- DATASET RECORDS
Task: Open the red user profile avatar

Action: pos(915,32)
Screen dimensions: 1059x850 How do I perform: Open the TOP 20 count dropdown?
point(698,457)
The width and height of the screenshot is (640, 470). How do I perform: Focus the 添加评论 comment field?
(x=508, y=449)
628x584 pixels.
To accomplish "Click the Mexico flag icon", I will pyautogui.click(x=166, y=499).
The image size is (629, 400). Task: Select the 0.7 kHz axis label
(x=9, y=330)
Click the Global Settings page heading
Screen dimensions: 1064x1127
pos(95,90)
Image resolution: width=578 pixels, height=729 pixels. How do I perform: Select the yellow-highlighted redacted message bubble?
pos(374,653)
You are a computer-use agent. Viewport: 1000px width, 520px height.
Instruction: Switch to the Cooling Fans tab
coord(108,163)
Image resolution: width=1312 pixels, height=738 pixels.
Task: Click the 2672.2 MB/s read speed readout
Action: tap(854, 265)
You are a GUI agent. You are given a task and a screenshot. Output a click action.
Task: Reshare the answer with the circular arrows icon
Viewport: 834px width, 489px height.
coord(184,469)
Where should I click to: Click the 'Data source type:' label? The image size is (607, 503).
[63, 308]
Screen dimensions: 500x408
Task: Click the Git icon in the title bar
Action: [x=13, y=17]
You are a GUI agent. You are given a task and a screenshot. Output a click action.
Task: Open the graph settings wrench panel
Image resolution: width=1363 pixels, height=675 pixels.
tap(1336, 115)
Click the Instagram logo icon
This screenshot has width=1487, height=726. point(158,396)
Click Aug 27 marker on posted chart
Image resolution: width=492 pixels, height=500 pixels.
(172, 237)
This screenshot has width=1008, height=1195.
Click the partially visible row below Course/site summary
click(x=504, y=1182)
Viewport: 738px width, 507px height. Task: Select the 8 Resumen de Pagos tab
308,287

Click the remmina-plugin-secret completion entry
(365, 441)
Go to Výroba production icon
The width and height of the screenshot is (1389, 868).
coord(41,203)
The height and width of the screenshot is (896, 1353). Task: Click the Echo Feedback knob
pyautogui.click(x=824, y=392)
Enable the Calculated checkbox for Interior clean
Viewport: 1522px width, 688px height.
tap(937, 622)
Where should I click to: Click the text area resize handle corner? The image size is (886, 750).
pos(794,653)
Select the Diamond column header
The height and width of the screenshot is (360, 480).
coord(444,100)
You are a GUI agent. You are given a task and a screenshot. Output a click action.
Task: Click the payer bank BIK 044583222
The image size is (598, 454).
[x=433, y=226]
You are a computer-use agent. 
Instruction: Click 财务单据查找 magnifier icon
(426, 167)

- WHAT YOU ARE ASKED TO DO
Beginning at the line with "Viewport: 738px width, 507px", write out each line exactly as it stands until the listing ends, and add nothing.

- YOUR SOLUTION
Viewport: 738px width, 507px height. Task: Select the 8 Resumen de Pagos tab
308,287

Click the remmina-plugin-secret completion entry
(365, 441)
Go to Výroba production icon
The width and height of the screenshot is (1389, 868).
coord(41,203)
The height and width of the screenshot is (896, 1353). Task: Click the Echo Feedback knob
pyautogui.click(x=824, y=392)
Enable the Calculated checkbox for Interior clean
Viewport: 1522px width, 688px height.
tap(937, 622)
Where should I click to: Click the text area resize handle corner? The image size is (886, 750).
pos(794,653)
Select the Diamond column header
The height and width of the screenshot is (360, 480).
coord(444,100)
You are a GUI agent. You are given a task and a screenshot. Output a click action.
Task: Click the payer bank BIK 044583222
The image size is (598, 454).
[x=433, y=226]
You are a computer-use agent. 
Instruction: Click 财务单据查找 magnifier icon
(426, 167)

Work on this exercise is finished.